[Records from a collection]
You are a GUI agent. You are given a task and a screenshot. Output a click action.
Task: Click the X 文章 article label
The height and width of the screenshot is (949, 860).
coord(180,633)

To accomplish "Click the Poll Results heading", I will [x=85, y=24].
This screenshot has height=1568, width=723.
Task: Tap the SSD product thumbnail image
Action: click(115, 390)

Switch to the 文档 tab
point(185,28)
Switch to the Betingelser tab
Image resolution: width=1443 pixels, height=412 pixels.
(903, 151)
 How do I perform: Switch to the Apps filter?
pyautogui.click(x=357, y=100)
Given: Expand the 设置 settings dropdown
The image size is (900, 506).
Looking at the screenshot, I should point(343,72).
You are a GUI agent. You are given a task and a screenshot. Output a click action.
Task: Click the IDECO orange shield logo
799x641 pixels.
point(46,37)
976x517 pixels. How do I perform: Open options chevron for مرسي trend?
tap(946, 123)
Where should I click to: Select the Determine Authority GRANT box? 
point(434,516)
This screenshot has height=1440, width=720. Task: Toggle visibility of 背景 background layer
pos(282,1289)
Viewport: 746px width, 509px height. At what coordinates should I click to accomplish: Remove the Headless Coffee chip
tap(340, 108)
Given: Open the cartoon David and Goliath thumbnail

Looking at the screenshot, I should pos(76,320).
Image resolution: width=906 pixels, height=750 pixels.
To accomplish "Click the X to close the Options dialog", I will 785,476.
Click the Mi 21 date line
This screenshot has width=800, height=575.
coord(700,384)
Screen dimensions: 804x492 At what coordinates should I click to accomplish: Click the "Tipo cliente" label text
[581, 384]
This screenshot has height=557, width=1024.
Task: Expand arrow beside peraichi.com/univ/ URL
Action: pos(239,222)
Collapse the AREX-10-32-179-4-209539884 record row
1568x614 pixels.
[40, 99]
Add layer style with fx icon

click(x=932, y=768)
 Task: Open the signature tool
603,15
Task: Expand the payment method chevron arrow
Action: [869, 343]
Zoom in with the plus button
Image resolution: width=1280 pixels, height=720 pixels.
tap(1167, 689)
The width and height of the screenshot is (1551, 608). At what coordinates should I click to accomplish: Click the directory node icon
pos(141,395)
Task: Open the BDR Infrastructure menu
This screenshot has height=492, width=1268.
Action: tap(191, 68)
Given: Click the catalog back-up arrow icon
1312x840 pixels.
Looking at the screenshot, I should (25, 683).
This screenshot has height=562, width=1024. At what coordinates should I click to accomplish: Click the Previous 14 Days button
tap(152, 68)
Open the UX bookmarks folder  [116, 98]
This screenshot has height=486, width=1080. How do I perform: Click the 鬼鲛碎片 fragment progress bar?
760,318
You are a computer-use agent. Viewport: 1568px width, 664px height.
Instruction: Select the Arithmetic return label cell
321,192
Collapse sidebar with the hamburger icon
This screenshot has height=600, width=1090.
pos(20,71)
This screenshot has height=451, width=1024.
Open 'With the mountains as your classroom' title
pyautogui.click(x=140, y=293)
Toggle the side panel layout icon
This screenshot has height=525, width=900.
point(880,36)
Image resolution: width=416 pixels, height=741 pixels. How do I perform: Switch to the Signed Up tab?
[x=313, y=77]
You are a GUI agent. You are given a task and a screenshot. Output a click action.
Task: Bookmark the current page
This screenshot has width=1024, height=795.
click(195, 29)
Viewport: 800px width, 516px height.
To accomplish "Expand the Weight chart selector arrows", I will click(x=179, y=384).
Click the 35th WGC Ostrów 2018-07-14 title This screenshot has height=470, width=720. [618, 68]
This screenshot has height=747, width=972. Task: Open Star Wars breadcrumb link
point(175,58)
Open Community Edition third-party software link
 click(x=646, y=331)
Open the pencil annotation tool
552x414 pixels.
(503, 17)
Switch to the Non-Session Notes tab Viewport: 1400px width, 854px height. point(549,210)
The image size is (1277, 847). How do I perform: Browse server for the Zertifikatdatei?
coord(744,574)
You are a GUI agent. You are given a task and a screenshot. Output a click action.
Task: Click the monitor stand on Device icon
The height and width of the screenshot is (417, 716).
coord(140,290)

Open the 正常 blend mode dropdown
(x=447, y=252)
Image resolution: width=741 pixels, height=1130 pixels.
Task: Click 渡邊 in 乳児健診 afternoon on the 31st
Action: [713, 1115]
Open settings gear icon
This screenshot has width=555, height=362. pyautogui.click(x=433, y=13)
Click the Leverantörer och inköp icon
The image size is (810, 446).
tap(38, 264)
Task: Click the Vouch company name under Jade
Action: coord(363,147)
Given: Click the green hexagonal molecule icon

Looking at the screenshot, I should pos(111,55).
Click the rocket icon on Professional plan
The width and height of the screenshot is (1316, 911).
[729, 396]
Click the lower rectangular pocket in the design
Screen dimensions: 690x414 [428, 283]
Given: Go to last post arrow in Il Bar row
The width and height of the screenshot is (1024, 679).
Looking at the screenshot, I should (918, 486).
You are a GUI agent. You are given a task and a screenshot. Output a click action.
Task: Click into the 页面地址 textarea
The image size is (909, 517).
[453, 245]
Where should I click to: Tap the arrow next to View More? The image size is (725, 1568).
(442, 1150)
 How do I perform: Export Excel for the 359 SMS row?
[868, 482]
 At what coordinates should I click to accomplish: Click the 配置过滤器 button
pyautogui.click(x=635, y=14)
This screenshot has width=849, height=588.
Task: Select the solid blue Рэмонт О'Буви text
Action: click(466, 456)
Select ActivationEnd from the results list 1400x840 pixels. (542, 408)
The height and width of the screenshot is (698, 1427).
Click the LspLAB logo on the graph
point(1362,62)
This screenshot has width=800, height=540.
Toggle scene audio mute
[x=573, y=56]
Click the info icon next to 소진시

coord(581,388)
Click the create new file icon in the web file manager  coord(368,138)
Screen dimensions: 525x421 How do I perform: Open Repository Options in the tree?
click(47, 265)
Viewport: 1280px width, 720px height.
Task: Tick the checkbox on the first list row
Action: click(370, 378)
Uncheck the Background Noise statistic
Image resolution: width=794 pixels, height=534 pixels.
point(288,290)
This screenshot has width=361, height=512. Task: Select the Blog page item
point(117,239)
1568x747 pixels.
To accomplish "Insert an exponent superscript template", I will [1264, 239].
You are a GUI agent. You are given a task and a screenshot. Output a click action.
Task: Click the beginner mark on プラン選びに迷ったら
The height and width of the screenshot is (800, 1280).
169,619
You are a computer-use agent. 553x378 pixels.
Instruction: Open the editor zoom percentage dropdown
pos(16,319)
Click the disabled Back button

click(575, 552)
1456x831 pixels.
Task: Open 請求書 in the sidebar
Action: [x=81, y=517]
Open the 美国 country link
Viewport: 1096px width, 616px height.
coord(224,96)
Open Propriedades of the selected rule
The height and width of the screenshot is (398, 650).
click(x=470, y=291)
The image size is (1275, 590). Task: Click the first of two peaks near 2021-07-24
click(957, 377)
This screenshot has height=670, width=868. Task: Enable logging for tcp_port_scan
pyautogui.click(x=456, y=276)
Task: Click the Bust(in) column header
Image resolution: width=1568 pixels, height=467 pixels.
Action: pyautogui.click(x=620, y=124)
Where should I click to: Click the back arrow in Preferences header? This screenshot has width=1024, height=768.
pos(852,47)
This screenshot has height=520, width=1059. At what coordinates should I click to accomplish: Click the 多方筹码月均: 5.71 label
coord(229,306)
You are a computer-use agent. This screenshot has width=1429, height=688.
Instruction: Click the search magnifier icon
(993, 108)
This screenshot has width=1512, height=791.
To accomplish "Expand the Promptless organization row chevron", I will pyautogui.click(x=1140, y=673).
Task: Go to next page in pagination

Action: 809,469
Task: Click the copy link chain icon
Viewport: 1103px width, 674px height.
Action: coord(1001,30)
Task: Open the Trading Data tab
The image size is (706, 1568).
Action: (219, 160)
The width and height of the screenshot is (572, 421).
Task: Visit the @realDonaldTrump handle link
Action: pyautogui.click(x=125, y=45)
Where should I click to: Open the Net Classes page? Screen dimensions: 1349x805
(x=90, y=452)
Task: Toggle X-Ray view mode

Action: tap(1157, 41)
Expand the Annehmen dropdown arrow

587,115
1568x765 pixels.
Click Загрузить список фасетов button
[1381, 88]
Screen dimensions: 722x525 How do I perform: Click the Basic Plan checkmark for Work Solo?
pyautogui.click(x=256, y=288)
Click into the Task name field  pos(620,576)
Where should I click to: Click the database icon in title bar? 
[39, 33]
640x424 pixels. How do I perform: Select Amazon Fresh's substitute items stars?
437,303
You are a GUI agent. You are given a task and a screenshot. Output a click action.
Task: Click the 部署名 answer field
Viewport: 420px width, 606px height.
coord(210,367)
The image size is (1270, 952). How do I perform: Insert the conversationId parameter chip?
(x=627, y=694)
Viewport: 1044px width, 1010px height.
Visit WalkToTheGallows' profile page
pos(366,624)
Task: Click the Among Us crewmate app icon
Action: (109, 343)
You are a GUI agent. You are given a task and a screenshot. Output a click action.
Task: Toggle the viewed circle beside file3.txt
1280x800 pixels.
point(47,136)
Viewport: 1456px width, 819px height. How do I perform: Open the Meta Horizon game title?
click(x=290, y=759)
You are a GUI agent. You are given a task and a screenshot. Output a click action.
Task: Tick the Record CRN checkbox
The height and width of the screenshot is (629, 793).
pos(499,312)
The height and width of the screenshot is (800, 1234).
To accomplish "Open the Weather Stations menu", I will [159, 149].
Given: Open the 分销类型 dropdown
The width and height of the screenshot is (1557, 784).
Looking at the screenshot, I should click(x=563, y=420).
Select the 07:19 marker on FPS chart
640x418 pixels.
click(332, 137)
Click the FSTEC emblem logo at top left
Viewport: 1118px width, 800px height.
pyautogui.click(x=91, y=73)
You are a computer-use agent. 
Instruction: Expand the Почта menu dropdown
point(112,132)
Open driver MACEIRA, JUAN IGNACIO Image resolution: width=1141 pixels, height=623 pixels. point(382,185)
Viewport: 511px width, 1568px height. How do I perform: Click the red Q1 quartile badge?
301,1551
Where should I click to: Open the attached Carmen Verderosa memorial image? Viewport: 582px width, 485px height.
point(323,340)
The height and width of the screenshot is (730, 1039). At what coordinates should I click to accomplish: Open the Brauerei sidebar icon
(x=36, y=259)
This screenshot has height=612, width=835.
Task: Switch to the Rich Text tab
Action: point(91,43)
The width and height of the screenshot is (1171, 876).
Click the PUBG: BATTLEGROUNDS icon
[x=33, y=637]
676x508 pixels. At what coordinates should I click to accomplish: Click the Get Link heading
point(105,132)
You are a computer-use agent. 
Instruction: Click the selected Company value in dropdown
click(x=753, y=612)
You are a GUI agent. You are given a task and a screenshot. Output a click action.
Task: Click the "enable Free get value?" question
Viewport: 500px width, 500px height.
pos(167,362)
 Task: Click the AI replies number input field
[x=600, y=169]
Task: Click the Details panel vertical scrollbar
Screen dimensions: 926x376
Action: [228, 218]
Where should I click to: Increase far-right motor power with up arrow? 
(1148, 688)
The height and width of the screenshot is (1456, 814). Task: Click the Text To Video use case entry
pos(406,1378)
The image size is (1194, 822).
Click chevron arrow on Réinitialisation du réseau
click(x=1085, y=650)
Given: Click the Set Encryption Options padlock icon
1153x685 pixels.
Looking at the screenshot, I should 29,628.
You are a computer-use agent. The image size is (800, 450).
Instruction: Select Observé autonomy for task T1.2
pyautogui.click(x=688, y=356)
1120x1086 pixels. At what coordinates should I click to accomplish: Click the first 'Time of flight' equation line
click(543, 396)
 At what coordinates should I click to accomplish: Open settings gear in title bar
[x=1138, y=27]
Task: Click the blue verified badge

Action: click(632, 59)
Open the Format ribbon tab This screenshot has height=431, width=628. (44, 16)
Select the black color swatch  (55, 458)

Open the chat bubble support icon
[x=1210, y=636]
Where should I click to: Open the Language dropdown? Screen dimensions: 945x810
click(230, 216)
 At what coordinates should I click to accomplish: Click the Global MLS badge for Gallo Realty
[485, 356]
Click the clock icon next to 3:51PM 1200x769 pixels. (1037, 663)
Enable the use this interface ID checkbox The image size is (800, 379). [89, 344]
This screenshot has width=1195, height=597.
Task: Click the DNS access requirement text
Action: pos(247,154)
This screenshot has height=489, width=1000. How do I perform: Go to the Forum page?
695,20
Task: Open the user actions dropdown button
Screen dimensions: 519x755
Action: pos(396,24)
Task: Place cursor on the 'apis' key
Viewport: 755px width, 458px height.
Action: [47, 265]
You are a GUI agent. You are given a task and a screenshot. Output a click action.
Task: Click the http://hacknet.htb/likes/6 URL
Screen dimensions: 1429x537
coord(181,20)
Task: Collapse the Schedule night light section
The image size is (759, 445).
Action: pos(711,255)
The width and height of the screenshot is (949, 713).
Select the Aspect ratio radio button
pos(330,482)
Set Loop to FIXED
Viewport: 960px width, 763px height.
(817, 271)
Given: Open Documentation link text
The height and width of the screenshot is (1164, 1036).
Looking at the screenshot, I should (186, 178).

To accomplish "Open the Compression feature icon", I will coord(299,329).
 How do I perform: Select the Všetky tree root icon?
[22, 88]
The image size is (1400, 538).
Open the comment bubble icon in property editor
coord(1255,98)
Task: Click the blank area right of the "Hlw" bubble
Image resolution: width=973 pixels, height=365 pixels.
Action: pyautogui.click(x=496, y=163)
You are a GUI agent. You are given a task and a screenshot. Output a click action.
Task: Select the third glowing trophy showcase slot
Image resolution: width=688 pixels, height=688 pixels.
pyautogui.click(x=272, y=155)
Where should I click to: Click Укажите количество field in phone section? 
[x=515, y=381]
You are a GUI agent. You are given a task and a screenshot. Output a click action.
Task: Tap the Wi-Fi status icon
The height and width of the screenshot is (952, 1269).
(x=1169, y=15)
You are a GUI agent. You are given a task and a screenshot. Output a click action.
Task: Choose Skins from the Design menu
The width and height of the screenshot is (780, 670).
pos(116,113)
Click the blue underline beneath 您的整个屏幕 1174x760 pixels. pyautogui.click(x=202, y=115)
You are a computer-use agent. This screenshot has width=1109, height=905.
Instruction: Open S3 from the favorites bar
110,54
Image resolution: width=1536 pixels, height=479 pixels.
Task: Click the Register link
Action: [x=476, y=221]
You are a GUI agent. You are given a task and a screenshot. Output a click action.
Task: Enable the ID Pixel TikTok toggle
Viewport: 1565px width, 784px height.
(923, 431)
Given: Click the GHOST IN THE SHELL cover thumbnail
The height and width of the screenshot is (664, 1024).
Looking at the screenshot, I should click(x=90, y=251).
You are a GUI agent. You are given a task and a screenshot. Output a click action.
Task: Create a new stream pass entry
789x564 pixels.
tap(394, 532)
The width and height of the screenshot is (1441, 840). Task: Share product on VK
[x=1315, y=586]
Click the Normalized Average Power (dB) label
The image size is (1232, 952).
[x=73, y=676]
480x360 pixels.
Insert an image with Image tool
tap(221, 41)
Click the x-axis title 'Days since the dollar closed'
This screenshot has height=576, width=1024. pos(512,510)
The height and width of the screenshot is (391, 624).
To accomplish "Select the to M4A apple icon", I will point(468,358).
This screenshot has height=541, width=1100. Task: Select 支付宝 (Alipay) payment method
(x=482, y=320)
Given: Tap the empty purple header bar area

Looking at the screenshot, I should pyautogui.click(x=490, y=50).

PROBLEM ->
Your task is to restate, word for word, only those lines above that fall between the line holding "The height and width of the screenshot is (1164, 1036)." and the line holding "Task: Choose Skins from the Design menu", inclusive.

SOLUTION TO THIS PROBLEM ->
The height and width of the screenshot is (1164, 1036).
Looking at the screenshot, I should (186, 178).

To accomplish "Open the Compression feature icon", I will coord(299,329).
 How do I perform: Select the Všetky tree root icon?
[22, 88]
The image size is (1400, 538).
Open the comment bubble icon in property editor
coord(1255,98)
Task: Click the blank area right of the "Hlw" bubble
Image resolution: width=973 pixels, height=365 pixels.
Action: pyautogui.click(x=496, y=163)
You are a GUI agent. You are given a task and a screenshot. Output a click action.
Task: Select the third glowing trophy showcase slot
Image resolution: width=688 pixels, height=688 pixels.
pyautogui.click(x=272, y=155)
Where should I click to: Click Укажите количество field in phone section? 
[x=515, y=381]
You are a GUI agent. You are given a task and a screenshot. Output a click action.
Task: Tap the Wi-Fi status icon
The height and width of the screenshot is (952, 1269).
(x=1169, y=15)
You are a GUI agent. You are given a task and a screenshot. Output a click action.
Task: Choose Skins from the Design menu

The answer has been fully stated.